Although no one, not even the state authorities and non-governmental organizations which follow the activities of various organizations, knows how many organizations are active in Croatia, a realistic estimate is that at least two thirds of them haven't applied for re-registration in time to meet the deadline. Thus, in practice they have become illegal and exposed to draconian fines and a ban. In the Ministry of Administration, in charge of registration of organizations at the national level, they have completed the re-registration of about 70 organizations, while another 600 had applied for the re-registrations before the deadline. In Zagreb, 278 organizations have applied for the re-registration, out of roughly 3,000 which had been registered until now. The ratio of applicants and previously registered organizations is similar, if not worse, in other regional centers, which indicates that out of 25,000 various organizations currently active in Croatia, according to the estimate of the Center for the Development of Non-governmental Organizations, thousands of them will have to, if they want to continue with their activities, start from scratch in order to avoid experiencing the "care" of the authorities on their skin.

Registration of Filth

Having in mind that most organizations are active in the fields of culture, arts, sports, education and research, health care, social care, environment, community development and other similar fields, the motive for the enactment of a rigid and restrictive Law about Organizations was obviously to provide means for suppression of a small number of organizations active in the fields of human rights, general politics and the representation of public interests. Most of them were founded after 1990 and, inspired by democratic changes, carefully followed and registered all mistakes of the new authorities and their failures to respect newly proclaimed principles which were supposed to bring Croatia in the circle of developed democratic countries. Since all other, less politicized, organizations have been founded to assist in fields which no one else, not even the state, is covering, the current authorities were obviously of the opinion that the citizens organized in various organizations must be above all controlled and overseen and even persecuted whenever they, through their activities, as much as hint that the state is not ideal and cannot solve all the problems of its citizens, and that it even endangers many of their interests and rights.

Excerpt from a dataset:
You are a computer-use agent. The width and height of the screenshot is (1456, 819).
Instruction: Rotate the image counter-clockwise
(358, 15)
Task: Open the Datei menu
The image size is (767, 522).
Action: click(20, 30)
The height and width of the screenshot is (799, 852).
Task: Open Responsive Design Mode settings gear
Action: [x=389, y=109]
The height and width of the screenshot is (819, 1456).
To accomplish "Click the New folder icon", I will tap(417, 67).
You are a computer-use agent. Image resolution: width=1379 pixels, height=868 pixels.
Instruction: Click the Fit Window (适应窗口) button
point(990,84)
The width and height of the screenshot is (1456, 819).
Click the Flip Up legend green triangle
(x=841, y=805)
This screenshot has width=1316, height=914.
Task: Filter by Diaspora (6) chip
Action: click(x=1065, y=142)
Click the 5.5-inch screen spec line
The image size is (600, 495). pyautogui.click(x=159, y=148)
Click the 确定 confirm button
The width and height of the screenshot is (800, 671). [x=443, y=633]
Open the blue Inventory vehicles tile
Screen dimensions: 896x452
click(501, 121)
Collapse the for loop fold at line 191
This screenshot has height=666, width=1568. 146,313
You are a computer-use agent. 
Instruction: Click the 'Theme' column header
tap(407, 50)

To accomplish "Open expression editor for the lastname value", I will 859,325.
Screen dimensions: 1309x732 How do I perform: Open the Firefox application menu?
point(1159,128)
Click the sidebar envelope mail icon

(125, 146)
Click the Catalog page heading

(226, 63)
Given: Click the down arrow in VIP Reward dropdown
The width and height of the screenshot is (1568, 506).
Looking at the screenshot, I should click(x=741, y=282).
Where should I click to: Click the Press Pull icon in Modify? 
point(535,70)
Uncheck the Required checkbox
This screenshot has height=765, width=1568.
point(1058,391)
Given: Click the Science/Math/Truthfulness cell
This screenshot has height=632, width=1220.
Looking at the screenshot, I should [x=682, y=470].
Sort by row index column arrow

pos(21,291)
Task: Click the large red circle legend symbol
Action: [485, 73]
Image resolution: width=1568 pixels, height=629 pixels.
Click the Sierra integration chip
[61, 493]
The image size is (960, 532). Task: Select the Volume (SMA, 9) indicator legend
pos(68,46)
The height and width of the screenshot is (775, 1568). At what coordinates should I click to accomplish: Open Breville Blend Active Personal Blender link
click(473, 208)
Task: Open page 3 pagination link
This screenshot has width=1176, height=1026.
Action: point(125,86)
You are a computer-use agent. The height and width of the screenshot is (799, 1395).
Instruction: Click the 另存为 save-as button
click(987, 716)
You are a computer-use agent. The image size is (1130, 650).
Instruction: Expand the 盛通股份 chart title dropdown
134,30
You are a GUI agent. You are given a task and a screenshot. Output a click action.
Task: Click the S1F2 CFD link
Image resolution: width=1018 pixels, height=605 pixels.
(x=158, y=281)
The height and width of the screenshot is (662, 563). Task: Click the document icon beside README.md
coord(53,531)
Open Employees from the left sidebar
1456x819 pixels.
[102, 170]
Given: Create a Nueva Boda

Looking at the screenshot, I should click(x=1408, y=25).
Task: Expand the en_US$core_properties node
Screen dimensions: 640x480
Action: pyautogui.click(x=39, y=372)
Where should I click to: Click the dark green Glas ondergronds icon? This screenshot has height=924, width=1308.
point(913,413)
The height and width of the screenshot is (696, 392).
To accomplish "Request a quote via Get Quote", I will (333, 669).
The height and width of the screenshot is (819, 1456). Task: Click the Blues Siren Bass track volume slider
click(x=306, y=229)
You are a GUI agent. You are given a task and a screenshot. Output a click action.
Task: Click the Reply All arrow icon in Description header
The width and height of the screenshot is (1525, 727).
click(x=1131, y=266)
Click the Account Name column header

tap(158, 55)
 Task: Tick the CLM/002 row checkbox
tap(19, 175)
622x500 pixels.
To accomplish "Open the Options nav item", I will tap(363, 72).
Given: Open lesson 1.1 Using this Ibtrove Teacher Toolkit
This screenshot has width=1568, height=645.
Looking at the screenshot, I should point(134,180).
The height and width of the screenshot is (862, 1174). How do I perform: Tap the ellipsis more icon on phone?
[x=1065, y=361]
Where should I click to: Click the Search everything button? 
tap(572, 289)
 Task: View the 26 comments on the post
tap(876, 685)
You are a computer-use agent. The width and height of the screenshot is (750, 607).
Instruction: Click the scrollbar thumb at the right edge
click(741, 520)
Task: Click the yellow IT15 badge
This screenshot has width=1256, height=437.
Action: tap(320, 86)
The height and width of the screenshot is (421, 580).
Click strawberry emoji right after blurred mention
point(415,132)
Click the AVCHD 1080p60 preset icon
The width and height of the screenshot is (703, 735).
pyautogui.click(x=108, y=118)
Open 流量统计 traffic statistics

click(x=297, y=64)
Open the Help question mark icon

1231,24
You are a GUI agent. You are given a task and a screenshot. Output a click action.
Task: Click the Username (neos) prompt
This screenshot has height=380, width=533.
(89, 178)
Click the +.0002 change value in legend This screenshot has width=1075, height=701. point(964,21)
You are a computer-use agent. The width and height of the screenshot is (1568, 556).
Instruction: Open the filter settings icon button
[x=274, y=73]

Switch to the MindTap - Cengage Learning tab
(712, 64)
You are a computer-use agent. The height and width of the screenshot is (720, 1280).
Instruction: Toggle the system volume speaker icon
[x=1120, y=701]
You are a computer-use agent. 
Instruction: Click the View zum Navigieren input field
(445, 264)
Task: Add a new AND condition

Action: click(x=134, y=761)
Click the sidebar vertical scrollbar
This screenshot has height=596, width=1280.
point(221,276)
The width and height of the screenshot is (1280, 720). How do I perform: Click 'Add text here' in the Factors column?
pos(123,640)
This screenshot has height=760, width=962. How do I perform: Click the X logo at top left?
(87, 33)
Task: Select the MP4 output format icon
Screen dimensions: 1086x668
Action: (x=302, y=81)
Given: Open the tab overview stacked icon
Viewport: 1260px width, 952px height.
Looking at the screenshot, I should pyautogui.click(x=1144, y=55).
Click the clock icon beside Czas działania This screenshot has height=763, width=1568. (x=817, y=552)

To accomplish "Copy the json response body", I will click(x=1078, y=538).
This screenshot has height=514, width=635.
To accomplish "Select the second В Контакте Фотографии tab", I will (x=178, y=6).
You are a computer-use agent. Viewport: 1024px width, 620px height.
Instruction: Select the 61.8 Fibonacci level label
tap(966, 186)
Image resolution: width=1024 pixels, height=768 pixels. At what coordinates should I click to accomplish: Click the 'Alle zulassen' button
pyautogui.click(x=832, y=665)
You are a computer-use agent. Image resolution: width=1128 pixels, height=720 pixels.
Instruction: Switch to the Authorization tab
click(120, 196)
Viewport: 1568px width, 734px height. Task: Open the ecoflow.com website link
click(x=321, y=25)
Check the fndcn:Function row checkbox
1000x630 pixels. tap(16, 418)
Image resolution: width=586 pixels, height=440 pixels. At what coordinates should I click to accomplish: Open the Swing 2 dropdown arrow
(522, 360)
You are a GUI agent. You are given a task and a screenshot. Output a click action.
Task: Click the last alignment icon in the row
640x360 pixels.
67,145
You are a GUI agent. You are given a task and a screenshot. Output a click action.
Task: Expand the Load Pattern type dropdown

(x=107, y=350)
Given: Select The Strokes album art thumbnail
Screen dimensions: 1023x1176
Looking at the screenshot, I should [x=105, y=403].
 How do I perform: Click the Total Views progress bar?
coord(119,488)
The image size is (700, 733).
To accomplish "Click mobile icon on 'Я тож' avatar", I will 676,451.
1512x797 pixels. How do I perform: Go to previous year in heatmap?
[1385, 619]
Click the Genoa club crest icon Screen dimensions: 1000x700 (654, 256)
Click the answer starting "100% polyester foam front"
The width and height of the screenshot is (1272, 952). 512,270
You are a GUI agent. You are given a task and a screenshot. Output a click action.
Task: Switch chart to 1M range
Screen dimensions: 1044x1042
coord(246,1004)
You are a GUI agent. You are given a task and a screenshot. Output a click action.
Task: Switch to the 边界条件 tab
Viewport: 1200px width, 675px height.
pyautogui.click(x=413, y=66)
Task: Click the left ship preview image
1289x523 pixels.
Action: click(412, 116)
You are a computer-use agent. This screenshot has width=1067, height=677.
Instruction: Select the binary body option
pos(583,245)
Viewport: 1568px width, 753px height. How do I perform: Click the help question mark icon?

◆ **Goal A**: Using the passage on organizations in Croatia, decide whether each statement agrees with it, answering yes or no and quoting the words that settle it: (i) In Zagreb, 278 organizations applied for re-registration. (ii) The Ministry of Administration has completed the re-registration of about 600 organizations. (iii) Most organizations work in the fields of human rights and general politics.
◆ **Goal B**: Print the rows from the line with "Task: Tick the CLM/002 row checkbox" to the line with "Looking at the screenshot, I should point(134,180).", including both of those lines.

◆ **Complete output A**:
(i) Yes: "In Zagreb, 278 organizations have applied for the re-registration"
(ii) No: "they have completed the re-registration of about 70 organizations, while another 600 had applied for the re-registrations before the deadline"
(iii) No: "most organizations are active in the fields of culture, arts, sports, education and research, health care, social care, environment, community development and other similar fields"

◆ **Complete output B**:
 Task: Tick the CLM/002 row checkbox
tap(19, 175)
622x500 pixels.
To accomplish "Open the Options nav item", I will tap(363, 72).
Given: Open lesson 1.1 Using this Ibtrove Teacher Toolkit
This screenshot has width=1568, height=645.
Looking at the screenshot, I should point(134,180).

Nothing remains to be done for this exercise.